Von Kay Ingwersen

Sarau

Das Dorf Sarau an der Trave ist ein Flecken wie viele andere in Holstein: 800 Einwohner, eine Poststelle, ein Fußballplatz, ein Gasthof und eine germanische Thingstätte, markiert durch einen Stein mit der Jahreszahl 1109. Für diese Gemeinde, in der die SPD mit einer Mehrheit von 59 Prozent regiert und die NPD bei Wahlen gerade zwei Stimmen bekommt, interessiert sich seit drei Jahren ein Mann, der sich als Autor mit Arbeiten über die Nazizeit einen Namen gemacht hat. Gerhard Hoch, pensionierter Bibliothekar, schrieb unter anderem ein Buch über Kaltenkirchen unter dem Hakenkreuz, das in Schulen als Geschichtslektüre benutzt wird. Hoch will am kleinen Beispiel zeigen, wie es zur großen Katastrophe kommen konnte.

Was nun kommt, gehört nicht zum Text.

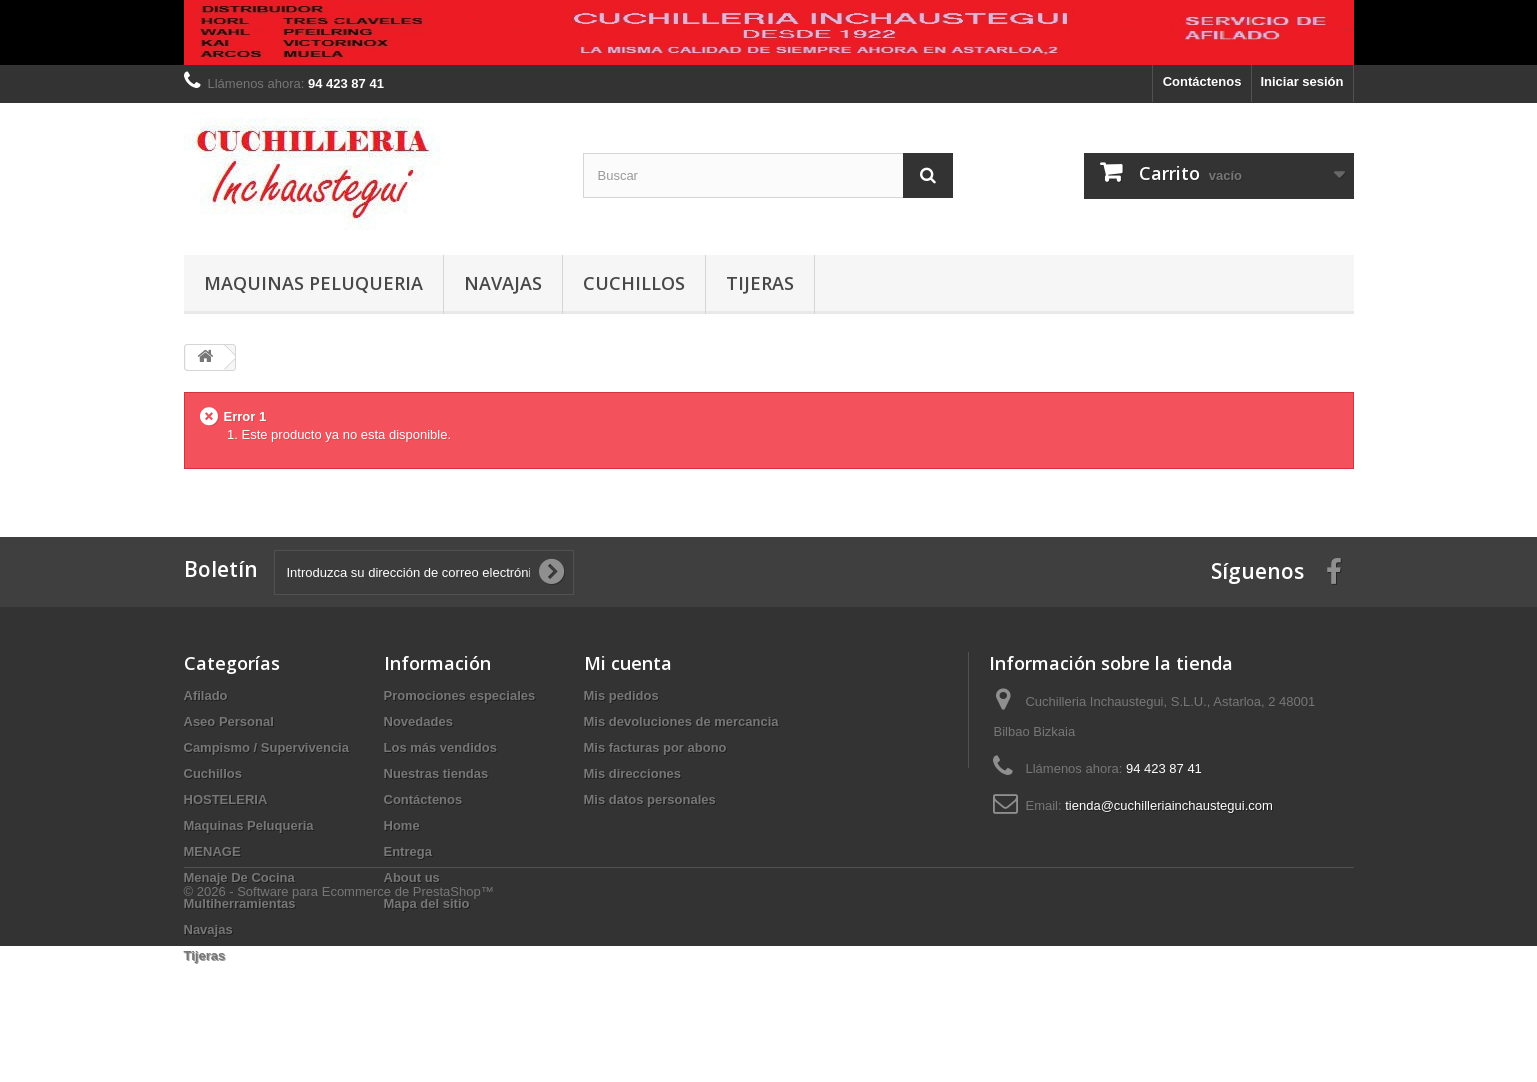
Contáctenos (1202, 81)
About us (412, 877)
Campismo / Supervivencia (266, 747)
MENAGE (212, 851)
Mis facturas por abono (655, 747)
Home (402, 825)
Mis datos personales (650, 799)
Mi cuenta (628, 663)
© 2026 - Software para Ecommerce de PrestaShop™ (339, 1027)
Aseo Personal (229, 721)
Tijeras (760, 283)
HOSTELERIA (226, 799)
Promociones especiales (460, 695)
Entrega (408, 851)
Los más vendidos (440, 747)
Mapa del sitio (427, 903)
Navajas (503, 283)
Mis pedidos (621, 695)
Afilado (206, 695)
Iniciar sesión (1301, 81)
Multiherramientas (240, 903)
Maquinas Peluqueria (313, 283)
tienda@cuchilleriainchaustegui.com (1169, 805)
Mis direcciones (633, 773)
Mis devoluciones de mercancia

Bei seinen Nachforschungen hatte er erfahren, daß 1945 in Sarau zwei Züge mit Gefangenen angekommen waren, einer aus Blankenburg im Harz, ein anderer mit jüdischen Häftlingen aus dem Konzentrationslager Auschwitz-Fürstengrube. Der Zug aus Fürstengrube wurde geführt von dem SS-Oberscharführer Max Schmidt, der in Sarau aufgewachsen ist und heute noch in der Gemeinde lebt. Die Gefangenen mußten auf den Gütern von Sarau arbeiten. Von vielen blieb damals nur ein trostloses Holzkreuz am Rande der Höfe. Doch auch diese Spuren wurden nach wenigen Monaten beseitigt. Heute erinnert an die Vorkommnisse nur noch ein schlichter Stein auf dem Friedhof mit der eingemeißelten Aufschrift: „Pelagia Schiskowa aus der Ukraine, 1908–42“.

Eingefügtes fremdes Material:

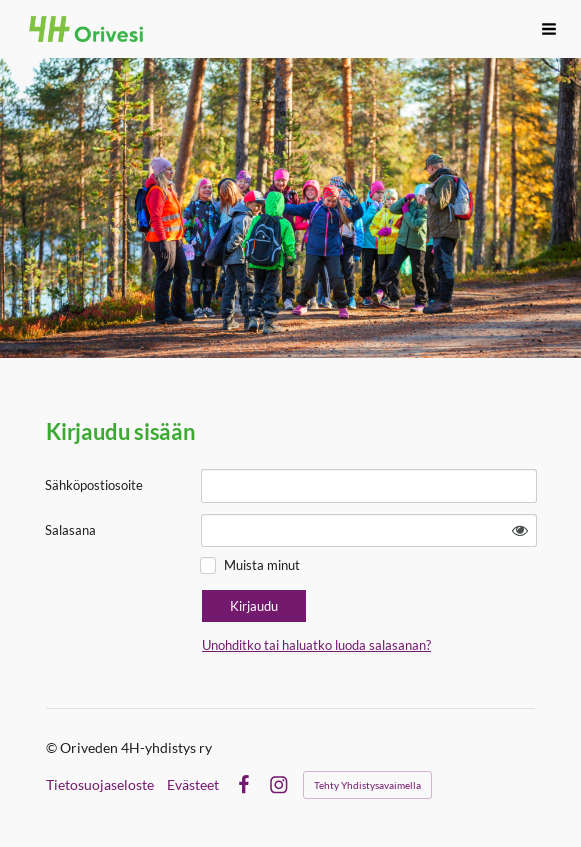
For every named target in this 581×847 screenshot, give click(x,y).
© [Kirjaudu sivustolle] (53, 747)
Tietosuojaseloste (100, 785)
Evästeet (193, 785)
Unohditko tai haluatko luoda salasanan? (316, 645)
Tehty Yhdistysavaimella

Hoch wollte mehr wissen. Er befragte Augenzeugen und redete mit ehemaligen Arbeiterinnen der Güter Glasau und Siblin, auf denen die Gefangenen untergebracht waren. Auf der Suche nach Zeugnissen über die braune Zeit bemühte er sich auch um Einsicht in die Kirchenchronik des ehemaligen Dorfpastors Hesse.

Doch die Sarauer Pastorin Hanne-Lore Großmann lehnte ab. Der Kirchenvorstand hatte nach Hochs schriftlicher Anfrage beschlossen, „daß nur der Probst und der Bischof in die Chronik Einsicht nehmen kann“. Als Hochs Vorhaben, über die damaligen Ereignisse in Sarau ein Buch zu schreiben, bekannt wurde, stieß er auch an anderer Stelle auf Schweigen. Die Arbeiterinnen sprachen nun nicht mehr mit ihm, und seine eigenen Genossen teilten dem SPD-Mitglied Hoch mit: „Wir wünschen Dich nicht zu empfangen.“ Wenn er mit seinem Auto im Dorf herumfuhr, klingelte im Gemeindehaus warnend das Telephon.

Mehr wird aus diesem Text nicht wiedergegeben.